**TASKS AND EXERCISES**.
A) Translate this sentence from the passage on phase shifter cell design into Spanish: "Multi-cells result in multi resonance frequencies in the return loss diagram."
B) Go on with the passage on phase shifter cell design, starting after its final sentence.

>> Start SUPPLIED PASSAGE

The unit cell length indicated by "s" determines the size of the proposed structure. As is clear from Eq. (1), the phase shift of the structure is size-dependent, and as will be shown in the remaining Eqs. (2)–(27), all other parameters, including return loss, resonance frequencies, \({\mathrm{Z}}_{\mathrm{u}}\), \({\mathrm{Z}}_{\mathrm{d}}\), etc. are size-dependent. Our target is to obtain a high phase shift together with a small spacing and reasonable return loss in a unit cell. According to Eq. (1), small spacing decreases the phase shift, therefore to achieve the high phase shift, it is needed to increase the other parameters of Eq. (1), including the relative permittivity of the substrate, characteristic impedance, and impedance difference in the up and down-state position. We assume silicon (\(\varepsilon_{r}\) = 11.9) as a substrate because of its high relative permittivity. Considering the substrate type and T-line loss, the characteristic impedance is 70 \(\Omega\) (Hayden 2002). We also assume 200 μm and 35 GHz, for the spacing, and quiescent frequency, respectively. To achieve high phase shift, a higher impedance difference is needed. As it is known, higher impedance difference results in higher impedance mismatching with respect to port impedance. This high mismatching results in high return loss (higher than −10 dB). This problem appears when we use one cell due to the lack of any resonance peak. Multi-cells result in multi resonance frequencies in the return loss diagram. The return loss around these resonance frequencies is improved. Therefore, it is possible to have a high phase shift with acceptable return loss around the resonance frequencies.

For LSB design (90\(^\circ\)), we consider different cell states. In the first state, the 90\(^\circ\) is done using only one cell. To achieve such a high phase shift by only one cell, the impedance in the down-state position should be very low. This low impedance results in a high return loss. Due to the lack of resonance peak in the return loss diagram, it is impossible to obtain a reasonable return loss. In spite of peak resonance existing in the two-cell return loss diagram, due to very low down-state impedance, the return loss is not acceptable except only in the resonance frequency. To know the return loss behavior of the three-cell, it is needed to calculate the return loss resonance peaks. From Z₁₁, we can find the return loss behavior of the three-cell circuit. The poles of \({\mathrm{Z}}_{11}\) indicate the resonance frequencies in the return loss diagram. Figure 3 shows the equivalent circuit of the three-cell.

>> End SUPPLIED PASSAGE
>> Start STORED DATA

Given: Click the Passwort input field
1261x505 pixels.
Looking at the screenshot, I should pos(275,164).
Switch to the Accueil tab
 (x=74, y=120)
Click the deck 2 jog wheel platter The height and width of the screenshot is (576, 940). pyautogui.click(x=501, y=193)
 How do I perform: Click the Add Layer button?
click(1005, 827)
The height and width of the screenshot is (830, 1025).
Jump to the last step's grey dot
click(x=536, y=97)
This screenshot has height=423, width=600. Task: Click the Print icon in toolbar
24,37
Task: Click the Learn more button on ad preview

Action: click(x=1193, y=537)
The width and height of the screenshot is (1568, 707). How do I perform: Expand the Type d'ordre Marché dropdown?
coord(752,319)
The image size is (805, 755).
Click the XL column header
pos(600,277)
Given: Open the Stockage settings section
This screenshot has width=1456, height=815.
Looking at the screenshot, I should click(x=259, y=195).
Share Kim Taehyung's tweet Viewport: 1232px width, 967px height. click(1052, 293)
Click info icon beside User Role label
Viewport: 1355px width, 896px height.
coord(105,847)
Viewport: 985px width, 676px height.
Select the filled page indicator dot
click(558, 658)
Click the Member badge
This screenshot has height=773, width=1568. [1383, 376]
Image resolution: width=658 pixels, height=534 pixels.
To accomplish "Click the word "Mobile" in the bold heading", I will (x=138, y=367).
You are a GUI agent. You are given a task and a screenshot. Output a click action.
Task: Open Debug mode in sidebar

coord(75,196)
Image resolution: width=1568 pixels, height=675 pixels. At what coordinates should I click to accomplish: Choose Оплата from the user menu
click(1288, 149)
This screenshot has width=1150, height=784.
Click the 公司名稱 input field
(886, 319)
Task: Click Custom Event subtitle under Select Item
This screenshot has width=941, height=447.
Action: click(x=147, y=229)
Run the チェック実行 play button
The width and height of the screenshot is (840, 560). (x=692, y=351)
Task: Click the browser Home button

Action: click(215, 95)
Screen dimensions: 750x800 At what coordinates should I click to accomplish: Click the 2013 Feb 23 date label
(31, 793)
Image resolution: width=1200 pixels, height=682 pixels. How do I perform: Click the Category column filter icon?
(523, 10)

>> End STORED DATA

**RESPONSES TO THE TASKS**.
A) Las multiceldas producen múltiples frecuencias de resonancia en el diagrama de pérdidas de retorno.

B)
Fig. 3

Equivalent circuit of the three-cell

The corresponding input impedance Z₁₁(ω) of Fig. 3 as a function of ω and related poles are as follow:

$${\mathrm{Z}}_{11}\left(\upomega \right)=\frac{{\upomega }^{6}{\mathrm{L}}^{3}{\mathrm{C}}^{3}-5{\upomega }^{4}{\mathrm{L}}^{2}{\mathrm{C}}^{2}+6{\upomega }^{2}\mathrm{LC}-1}{{\upomega }^{5}{\mathrm{L}}^{2}{\mathrm{C}}^{3}-4{\upomega }^{3}{\mathrm{LC}}^{2}+3\mathrm{\omega C}}\Omega$$

$${\upomega }_{1}=0, {\upomega }_{2}=\frac{1}{\sqrt{\mathrm{LC}}}, {\upomega }_{3}=\frac{\sqrt{3}}{\sqrt{\mathrm{LC}}}$$

(2)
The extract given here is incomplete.